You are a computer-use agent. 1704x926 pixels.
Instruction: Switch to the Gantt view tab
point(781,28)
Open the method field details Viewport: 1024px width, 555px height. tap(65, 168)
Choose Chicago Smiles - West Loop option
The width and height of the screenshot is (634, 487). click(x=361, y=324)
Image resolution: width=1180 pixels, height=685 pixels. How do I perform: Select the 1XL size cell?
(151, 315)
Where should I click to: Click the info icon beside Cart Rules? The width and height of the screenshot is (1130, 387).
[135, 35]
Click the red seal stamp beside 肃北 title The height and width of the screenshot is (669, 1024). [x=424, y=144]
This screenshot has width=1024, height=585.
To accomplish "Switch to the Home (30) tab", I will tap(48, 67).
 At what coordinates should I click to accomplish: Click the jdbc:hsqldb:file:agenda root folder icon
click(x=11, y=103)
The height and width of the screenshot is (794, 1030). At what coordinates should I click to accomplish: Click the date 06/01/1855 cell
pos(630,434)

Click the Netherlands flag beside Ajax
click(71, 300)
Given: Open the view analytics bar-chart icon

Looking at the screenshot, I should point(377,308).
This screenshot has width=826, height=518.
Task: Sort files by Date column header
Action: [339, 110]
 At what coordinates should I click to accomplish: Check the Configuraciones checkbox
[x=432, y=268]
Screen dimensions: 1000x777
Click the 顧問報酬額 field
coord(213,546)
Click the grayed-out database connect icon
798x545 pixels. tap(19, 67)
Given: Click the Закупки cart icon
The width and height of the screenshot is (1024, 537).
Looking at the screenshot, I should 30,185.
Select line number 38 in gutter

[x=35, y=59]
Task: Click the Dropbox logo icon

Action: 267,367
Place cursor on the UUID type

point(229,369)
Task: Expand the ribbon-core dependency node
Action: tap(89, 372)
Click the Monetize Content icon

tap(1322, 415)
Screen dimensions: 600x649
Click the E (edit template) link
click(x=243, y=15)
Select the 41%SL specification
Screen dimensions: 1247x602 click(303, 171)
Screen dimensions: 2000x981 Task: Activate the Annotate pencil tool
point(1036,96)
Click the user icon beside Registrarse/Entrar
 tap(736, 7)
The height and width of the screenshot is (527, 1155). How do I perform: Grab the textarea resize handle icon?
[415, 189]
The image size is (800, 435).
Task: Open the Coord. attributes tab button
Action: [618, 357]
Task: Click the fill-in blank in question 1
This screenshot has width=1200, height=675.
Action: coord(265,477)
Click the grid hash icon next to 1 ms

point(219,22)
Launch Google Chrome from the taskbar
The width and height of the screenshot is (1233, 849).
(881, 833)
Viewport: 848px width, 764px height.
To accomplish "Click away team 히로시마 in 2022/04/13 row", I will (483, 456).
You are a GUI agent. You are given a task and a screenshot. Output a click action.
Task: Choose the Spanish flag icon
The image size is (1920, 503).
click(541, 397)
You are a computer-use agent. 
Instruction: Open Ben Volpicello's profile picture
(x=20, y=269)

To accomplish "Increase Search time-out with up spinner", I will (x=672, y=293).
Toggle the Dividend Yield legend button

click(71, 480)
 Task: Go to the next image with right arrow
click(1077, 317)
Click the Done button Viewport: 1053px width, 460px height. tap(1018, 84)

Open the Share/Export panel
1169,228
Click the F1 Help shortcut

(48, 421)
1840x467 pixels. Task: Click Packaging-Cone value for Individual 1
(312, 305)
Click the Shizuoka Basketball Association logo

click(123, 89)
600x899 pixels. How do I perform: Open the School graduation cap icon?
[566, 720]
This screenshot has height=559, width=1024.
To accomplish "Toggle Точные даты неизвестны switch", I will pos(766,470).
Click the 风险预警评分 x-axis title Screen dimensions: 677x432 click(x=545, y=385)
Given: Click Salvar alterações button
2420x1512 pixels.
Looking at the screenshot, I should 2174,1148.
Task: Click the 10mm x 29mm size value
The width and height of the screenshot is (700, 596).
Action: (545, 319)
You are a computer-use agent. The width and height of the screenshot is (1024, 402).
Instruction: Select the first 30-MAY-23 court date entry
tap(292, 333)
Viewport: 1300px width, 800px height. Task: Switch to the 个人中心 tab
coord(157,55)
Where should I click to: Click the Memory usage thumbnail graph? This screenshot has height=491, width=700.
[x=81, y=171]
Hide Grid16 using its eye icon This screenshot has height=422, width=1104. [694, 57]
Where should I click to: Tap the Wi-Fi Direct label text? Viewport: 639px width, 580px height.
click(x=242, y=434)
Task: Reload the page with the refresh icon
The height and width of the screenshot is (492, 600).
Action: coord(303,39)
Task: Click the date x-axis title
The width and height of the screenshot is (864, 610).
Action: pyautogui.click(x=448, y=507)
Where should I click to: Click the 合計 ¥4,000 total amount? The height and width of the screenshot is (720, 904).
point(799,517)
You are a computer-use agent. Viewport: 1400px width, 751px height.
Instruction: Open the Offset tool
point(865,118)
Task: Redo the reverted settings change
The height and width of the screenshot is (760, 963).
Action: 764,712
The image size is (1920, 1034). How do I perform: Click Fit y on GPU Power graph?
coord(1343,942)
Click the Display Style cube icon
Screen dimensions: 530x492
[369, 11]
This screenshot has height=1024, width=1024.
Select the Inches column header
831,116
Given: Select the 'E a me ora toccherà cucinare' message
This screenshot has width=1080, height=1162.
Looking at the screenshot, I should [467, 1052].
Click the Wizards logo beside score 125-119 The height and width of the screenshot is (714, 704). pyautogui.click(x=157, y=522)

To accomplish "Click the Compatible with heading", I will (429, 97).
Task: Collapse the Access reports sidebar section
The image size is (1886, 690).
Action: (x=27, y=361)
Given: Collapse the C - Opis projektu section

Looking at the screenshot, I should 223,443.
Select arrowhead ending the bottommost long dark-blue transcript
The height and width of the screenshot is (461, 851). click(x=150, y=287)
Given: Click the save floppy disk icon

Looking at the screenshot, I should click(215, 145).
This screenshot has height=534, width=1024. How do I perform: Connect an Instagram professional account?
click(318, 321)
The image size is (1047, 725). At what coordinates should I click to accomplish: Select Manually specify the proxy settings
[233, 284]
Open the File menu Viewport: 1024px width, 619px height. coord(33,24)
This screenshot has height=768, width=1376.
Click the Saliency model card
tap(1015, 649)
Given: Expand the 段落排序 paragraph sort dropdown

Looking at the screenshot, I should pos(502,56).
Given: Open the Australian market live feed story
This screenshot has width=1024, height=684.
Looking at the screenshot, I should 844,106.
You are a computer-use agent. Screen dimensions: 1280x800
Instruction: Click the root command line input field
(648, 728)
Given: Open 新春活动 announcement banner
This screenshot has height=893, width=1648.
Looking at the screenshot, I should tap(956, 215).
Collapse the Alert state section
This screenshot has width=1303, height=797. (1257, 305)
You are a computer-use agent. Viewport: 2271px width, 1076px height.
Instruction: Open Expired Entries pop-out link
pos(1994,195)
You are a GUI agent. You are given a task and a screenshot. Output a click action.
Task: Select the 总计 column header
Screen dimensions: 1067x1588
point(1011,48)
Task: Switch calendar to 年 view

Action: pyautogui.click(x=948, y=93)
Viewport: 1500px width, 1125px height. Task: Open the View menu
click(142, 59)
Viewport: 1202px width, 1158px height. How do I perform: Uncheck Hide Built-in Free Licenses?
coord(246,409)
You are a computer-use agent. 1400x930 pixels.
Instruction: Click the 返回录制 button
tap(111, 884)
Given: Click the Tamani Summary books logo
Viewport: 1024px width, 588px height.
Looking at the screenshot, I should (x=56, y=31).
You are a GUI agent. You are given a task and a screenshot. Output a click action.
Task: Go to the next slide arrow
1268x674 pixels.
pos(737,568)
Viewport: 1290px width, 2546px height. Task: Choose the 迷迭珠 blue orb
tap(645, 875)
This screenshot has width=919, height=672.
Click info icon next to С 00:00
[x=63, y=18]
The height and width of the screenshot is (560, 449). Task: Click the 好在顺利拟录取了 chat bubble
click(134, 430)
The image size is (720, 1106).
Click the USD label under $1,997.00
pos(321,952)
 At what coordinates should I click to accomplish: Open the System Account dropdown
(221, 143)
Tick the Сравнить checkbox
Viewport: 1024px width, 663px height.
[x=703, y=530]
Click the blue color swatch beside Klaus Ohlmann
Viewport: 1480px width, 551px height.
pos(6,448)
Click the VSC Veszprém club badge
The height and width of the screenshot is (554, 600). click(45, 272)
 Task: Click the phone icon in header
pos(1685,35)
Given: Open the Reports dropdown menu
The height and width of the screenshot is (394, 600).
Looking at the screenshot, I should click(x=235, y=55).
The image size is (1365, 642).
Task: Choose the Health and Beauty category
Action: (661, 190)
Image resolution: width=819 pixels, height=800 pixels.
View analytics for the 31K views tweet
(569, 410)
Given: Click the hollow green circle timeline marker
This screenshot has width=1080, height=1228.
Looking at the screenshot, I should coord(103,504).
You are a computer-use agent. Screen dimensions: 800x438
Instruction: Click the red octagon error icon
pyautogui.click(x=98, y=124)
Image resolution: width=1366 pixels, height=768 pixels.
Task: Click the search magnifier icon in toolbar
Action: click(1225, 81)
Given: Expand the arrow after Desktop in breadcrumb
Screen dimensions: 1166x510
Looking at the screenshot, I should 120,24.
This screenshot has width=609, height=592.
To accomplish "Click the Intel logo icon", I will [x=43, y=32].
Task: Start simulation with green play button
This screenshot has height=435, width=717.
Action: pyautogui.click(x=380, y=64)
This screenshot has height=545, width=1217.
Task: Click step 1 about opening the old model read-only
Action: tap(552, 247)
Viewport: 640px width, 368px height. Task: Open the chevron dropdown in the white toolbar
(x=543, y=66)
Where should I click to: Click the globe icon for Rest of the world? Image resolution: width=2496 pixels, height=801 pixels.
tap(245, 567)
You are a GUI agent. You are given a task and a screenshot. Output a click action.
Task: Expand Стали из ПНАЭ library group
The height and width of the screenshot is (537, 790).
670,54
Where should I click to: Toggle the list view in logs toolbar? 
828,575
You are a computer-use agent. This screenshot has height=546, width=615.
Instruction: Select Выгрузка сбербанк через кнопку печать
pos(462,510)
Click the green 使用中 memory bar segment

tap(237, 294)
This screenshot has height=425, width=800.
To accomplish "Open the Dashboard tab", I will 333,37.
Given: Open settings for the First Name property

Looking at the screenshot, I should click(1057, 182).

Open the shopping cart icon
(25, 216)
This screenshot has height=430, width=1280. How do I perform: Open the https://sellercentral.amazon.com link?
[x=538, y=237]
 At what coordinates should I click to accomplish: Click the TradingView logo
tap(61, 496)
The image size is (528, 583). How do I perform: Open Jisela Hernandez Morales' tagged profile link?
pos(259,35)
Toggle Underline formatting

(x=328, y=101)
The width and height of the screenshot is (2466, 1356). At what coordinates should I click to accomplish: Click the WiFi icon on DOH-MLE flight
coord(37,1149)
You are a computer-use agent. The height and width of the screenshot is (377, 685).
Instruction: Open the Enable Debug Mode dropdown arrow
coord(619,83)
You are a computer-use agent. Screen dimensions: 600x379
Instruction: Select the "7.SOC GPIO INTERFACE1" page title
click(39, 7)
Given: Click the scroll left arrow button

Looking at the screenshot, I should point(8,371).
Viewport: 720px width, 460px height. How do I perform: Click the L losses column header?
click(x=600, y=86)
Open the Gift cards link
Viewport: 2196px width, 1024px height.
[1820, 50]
****************************************
Exercise description ▸ Where the listing above reaches the line that contains "The height and width of the screenshot is (537, 790).", start retyping, and finish with the line that contains "This screenshot has height=425, width=800."; reproduce those lines exactly and no others.

Expected answer ▸
The height and width of the screenshot is (537, 790).
670,54
Where should I click to: Toggle the list view in logs toolbar? 
828,575
You are a computer-use agent. This screenshot has height=546, width=615.
Instruction: Select Выгрузка сбербанк через кнопку печать
pos(462,510)
Click the green 使用中 memory bar segment

tap(237, 294)
This screenshot has height=425, width=800.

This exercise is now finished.